In [None]:
import nltk
import pandas as pd

from nltk.sentiment.vader import SentimentIntensityAnalyzer
from toolbox import ToolBox
from textblob import TextBlob

# nltk.download('vader_lexicon')

In [None]:
sid = SentimentIntensityAnalyzer()
sid.polarity_scores('This is not cool')

In [None]:
tb = ToolBox()

In [None]:
reviews = tb.load_data_sql(table='user_reviews', where="lang = 'en'")
reviews.head()

In [None]:
def vader_sentiment_to_df(dataframe):
    '''
        Gets the sentiment scores of reviews using nltk.sentiment.vader.
        
        Input: dataframe with reviews
        Output: original dataframe + column with sentiment score
    '''
    
    sid = SentimentIntensityAnalyzer()
    compound = []
    
    # iterate over dataframe and calculate sentiment scores per row
    for idx, row in dataframe.iterrows():
        
        scores = list(sid.polarity_scores(row['review']).values())
        
        comp = scores[3]
        
        compound.append(comp)
    
    # turns compound list into a dataframe
    compound_df = pd.DataFrame.from_dict({'compound':compound})
    
    # adds sentiment column to existing dataframe
    new_dataframe = pd.concat([dataframe, compound_df], axis = 1)
    
    # drops unnecessary columsn
    new_dataframe = new_dataframe.drop(columns = ['username', 'lang', 'helpful_nb', 'helpful_nb_total'])
    
    # renames compound column to match database
    new_dataframe.rename(columns={'compound':'sentiment'}, inplace=True)
    new_dataframe.rename(columns={'index':'id'}, inplace=True)
    
    return new_dataframe

In [None]:
new_df = vader_sentiment_to_df(reviews)

In [None]:
new_df.head()

In [None]:
# write new_df to pickle file
new_df.to_pickle('user_review_clean.pkl')

In [None]:
# load pickle file
new_df = pd.read_pickle('user_review_clean.pkl')

#### Trying to load dataframe into the database.....fail

In [None]:
from models import *

In [None]:
new_df['date'] = new_df['date'].astype(str)

In [None]:
data = new_df.to_dict(orient='records')

In [None]:
# Insert rows 100 at a time.
with database.atomic():
    for idx in range(0, len(data), 1000):
        UserReviewsClean.insert_many(data[idx:idx+1000]).execute()

### Experimentation with Flair

In [None]:
import flair
from flair.data import Sentence

flair_sentiment = flair.models.TextClassifier.load('en-sentiment')

In [None]:
review = reviews[reviews['grade'] > 90].iloc[12]['review']

print(review)

s = flair.data.Sentence(review)
flair_sentiment.predict(s)

In [None]:
tagger = flair.models.SequenceTagger.load('nl-ner')

In [None]:
sentence = Sentence('Eetzaal van de aan het klooster verbonden kweekschool.

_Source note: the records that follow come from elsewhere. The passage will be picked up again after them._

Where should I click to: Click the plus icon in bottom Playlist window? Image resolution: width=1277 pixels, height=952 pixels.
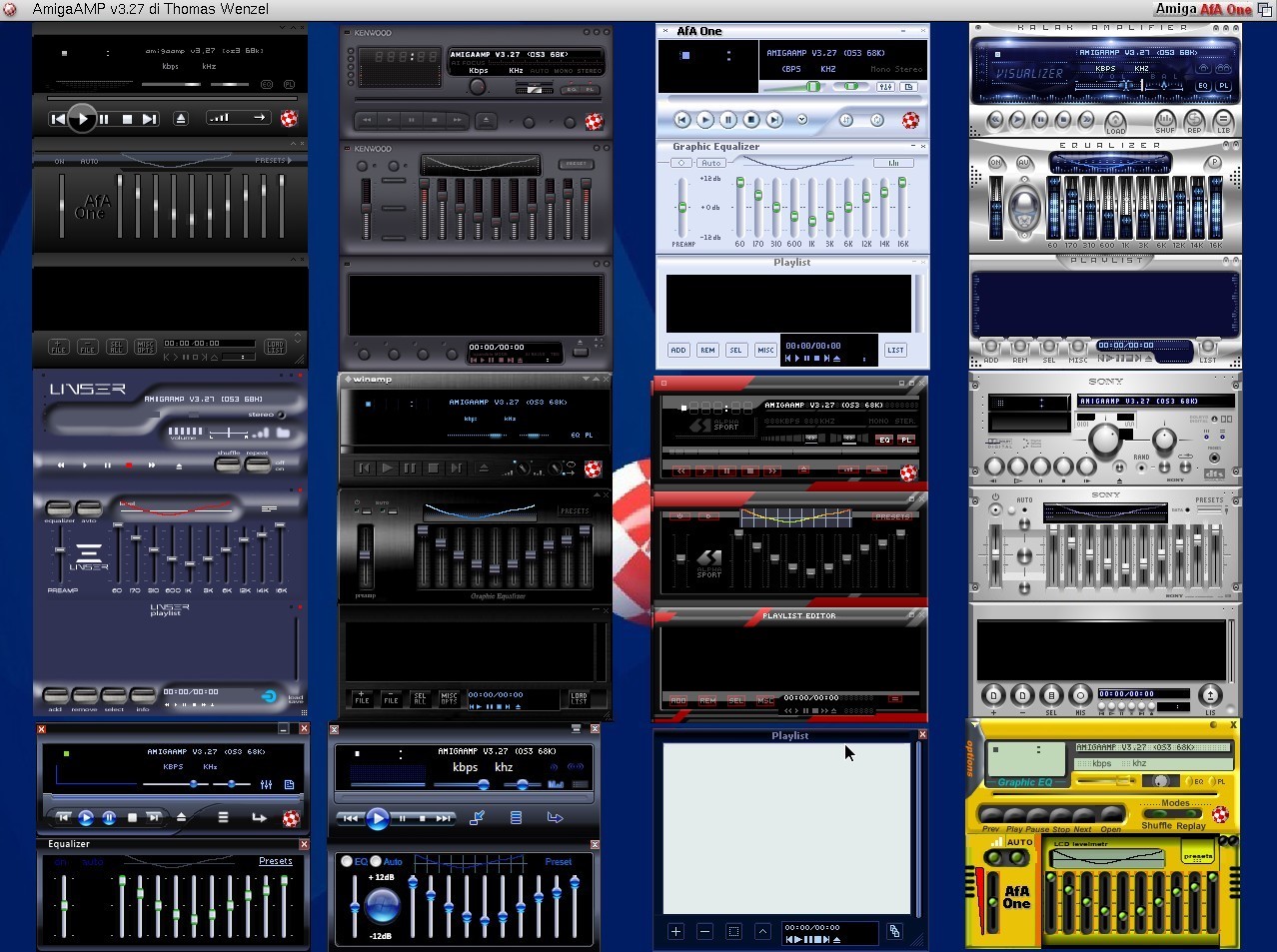point(675,931)
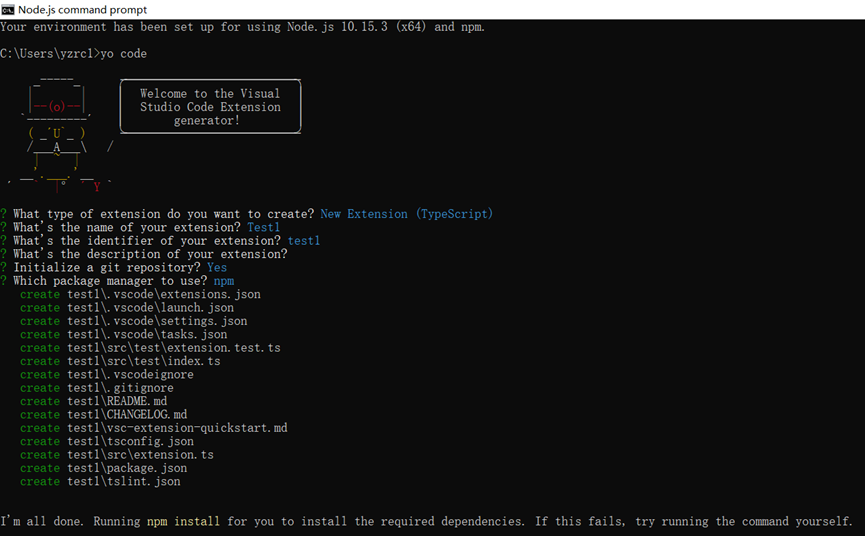865x536 pixels.
Task: Click the test1\package.json line
Action: point(127,468)
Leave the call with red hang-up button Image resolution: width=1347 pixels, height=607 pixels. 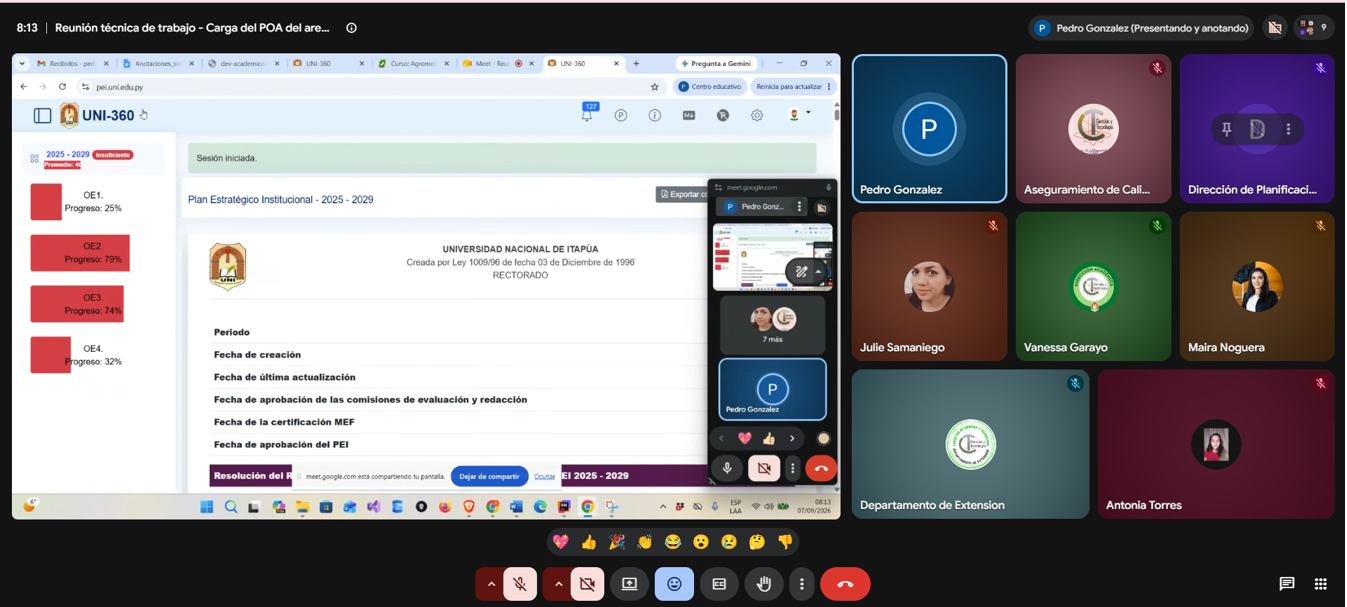point(845,584)
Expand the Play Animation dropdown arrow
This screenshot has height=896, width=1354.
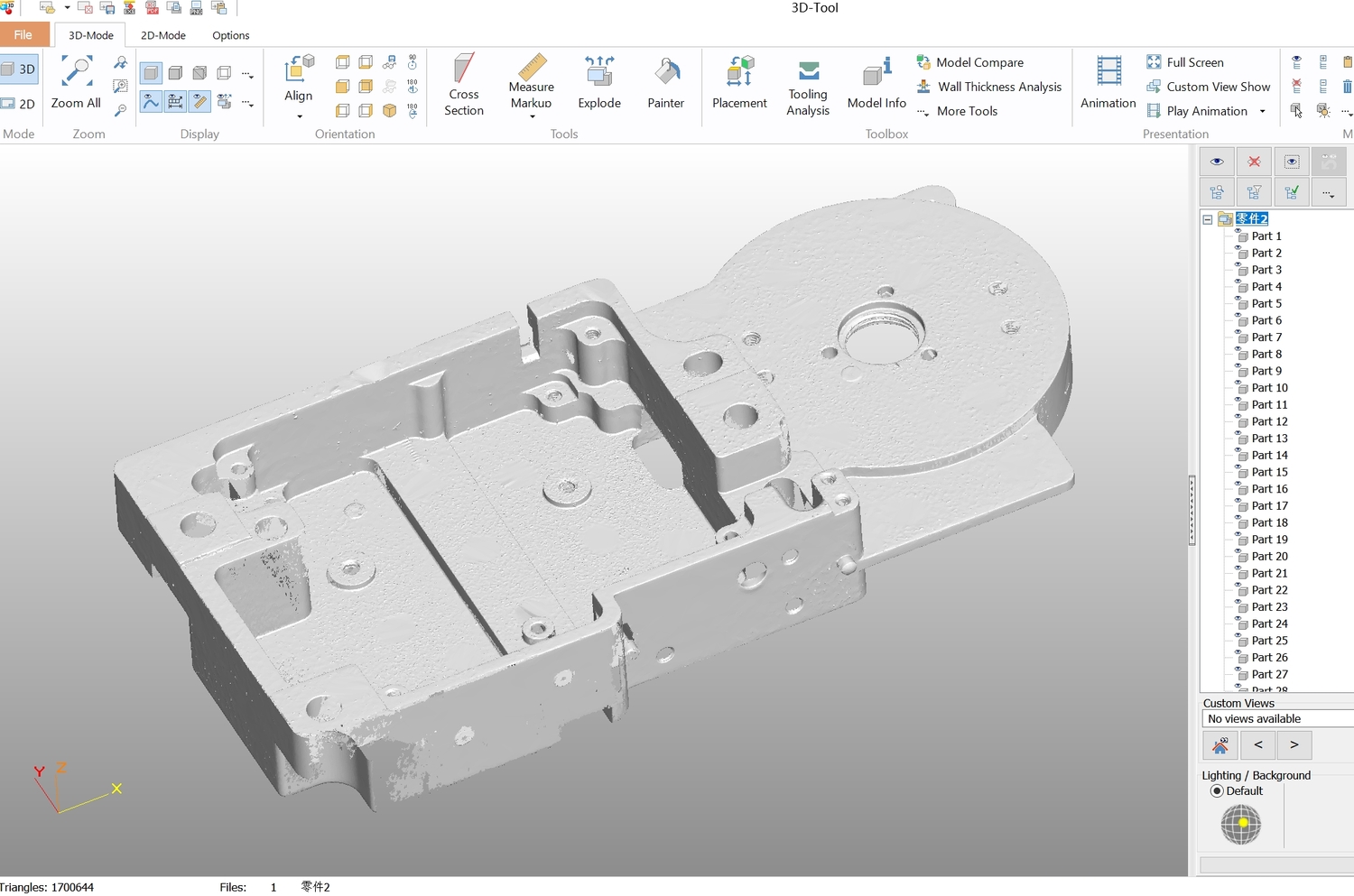pos(1262,112)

De meisjes die daar werden opgeleid tot onderwijzeres verbleven intern in een internaat. De enige versieringen in deze zaal bestaan uit religieuze voorstellingen, waaronder een Mariabeeld en een H. Hartbeeld.')

# predict NER tags
tagger.predict(sentence)

# print sentence with predicted tags
# print(sentence.to_tagged_string())

In [None]:
for entity in sentence.get_spans('ner'):
    print(entity)

In [None]:
raw = "Sint-Janssingel gezien in zuidelijke richting ter hoogte van de Stationsbrug, later Wilhelminabrug. Midden op de achtergrond de molen bij het Wilhelminapark. Rechts de nieuwe bebouwing aan de Kloostersingel, hoek Luybenstraat. De rest van de nieuwe wijk het Zand is nog onbebouwd. Achter de bebouwing is de kerk van de paters Kapucijnen te zien. Links de Sint-Janssingel met daarachter het kloostercomplex van de Marienburg. Fotograaf is Herman de Ruijter HdR"

sentences = [Sentence(sentence) for sentence in raw.split('.')]

for sentence in sentences:
    print(sentence)
    tagger.predict(sentence)
    
    for entity in sentence.get_spans('ner'):
        print(entity)
        
    print('--------------------------------')